Clayton, the reality is this: There is a lot of money here and in most of those small towns -- at least in the Dakotas and Montana. You just need to figure out how to make money and get by the way they do. Most people don't want to move to a small out of the way town where houses are cheap and the cost of living is pretty low, they want to move to a popular small town with expensive houses and bigger town amenities and close to a big town and then want every thing to be cheaper because it is a small town.
One of the rude awakenings for a lot of people who move here is that people here tend to not show off their money.
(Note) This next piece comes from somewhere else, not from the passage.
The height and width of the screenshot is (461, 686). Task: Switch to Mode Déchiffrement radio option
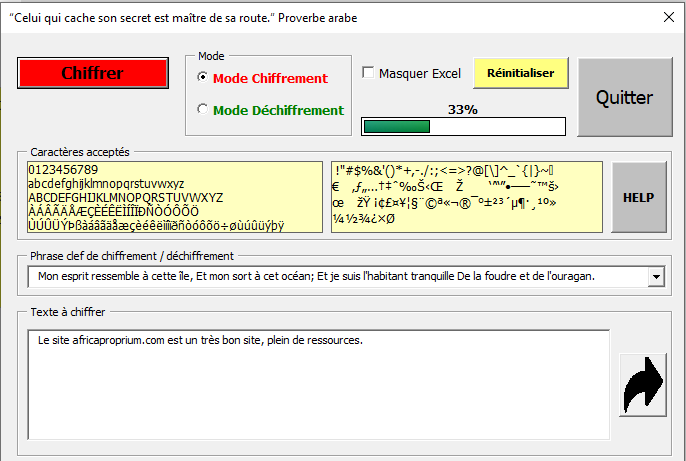[x=203, y=110]
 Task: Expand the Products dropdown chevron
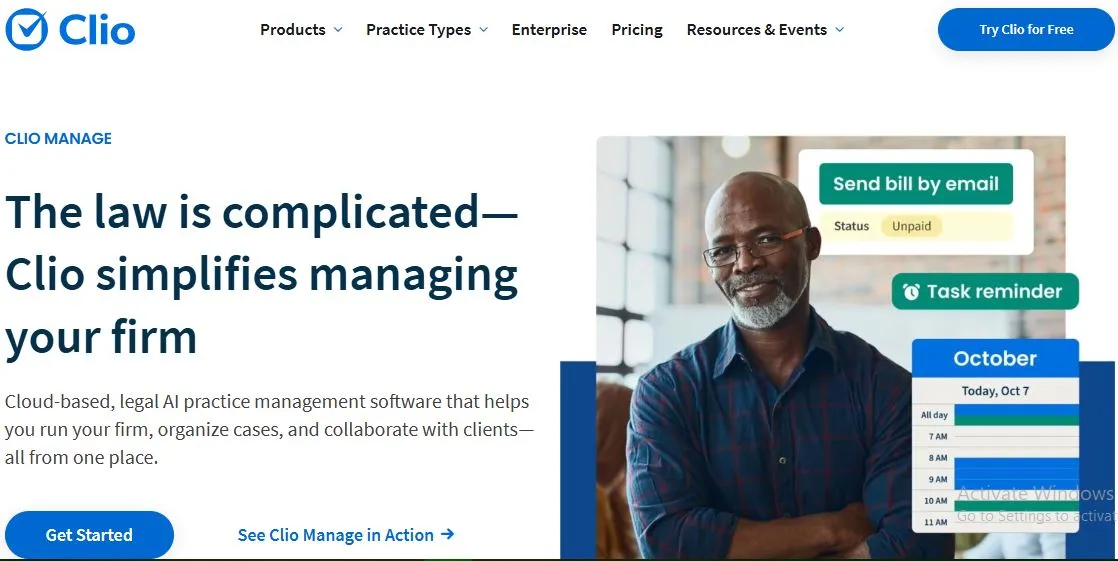(x=338, y=30)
The guy in faded overalls and boots with run down heels sitting at the cafe eating breakfast with the town drunk or poorest guy in town may be a multi millionaire who called his broker before he came in to town for breakfast. (think -- my multi gazillionaire brother in law who every year for the last 40 years gets a new pair of John Deere suspenders for Christmas) If you saw him at the cafe you'd think you should buy this old guy's breakfast for him so he could save his money to eat on tomorrow.
As my sister says, "So, you have a $60,000 BMW you are making payments on?? I wrote a check for half a million for a new combine last fall and I'm supposed to be in awe of your wealth???" Don't think so.
yea stan its true, folks move out here to the country and then wonder why we have no street lights, no paved road, and the same schools as they had in the city. its all more taxes. i'm on the edge of the metropolitan area so my taxes are double what it is 2 miles away in the next county. my high taxes pay for the new light rail i will never ride, the new football stadium i will never see, and feed all the people who supposedly cant get a job but live in a nicer house and drive a nicer car than me. my township had to put up road sighs a few years back so if you drive off the corner you cant sue us. go west young man, go west. california has bought the west slope of montana so cant afford that any more, go too far east and you get a north dakota winter, the nebraska sand hills are nice, not sure where mayberry is or i'd allready be packing
When Arkansas City threatened to annex our area the mayor said, "We'll bring you amenities." I told her, "I do not want amenities inflicted upon me." So we incorporated and became a city (Parkerfield) in order to stay country.
There are places where population growth is really a shift in distribution. I think the population of this county is about the same as it was a hundred years ago. But the two main towns, Winfield and Arkansas City, have grown considerably. Meanwhile, places like Silverdale and Geuda Springs, which once had their own banks, hotels, and stores, have shrunk to a few houses. In Cloverdale, where my dad was born, the last store closed in 1945. I think there are now three houses there. It's the same for the rest of Kansas and much of this part of the country. Cities and larger towns grow, and the little towns fade. It's the Henry Ford effect.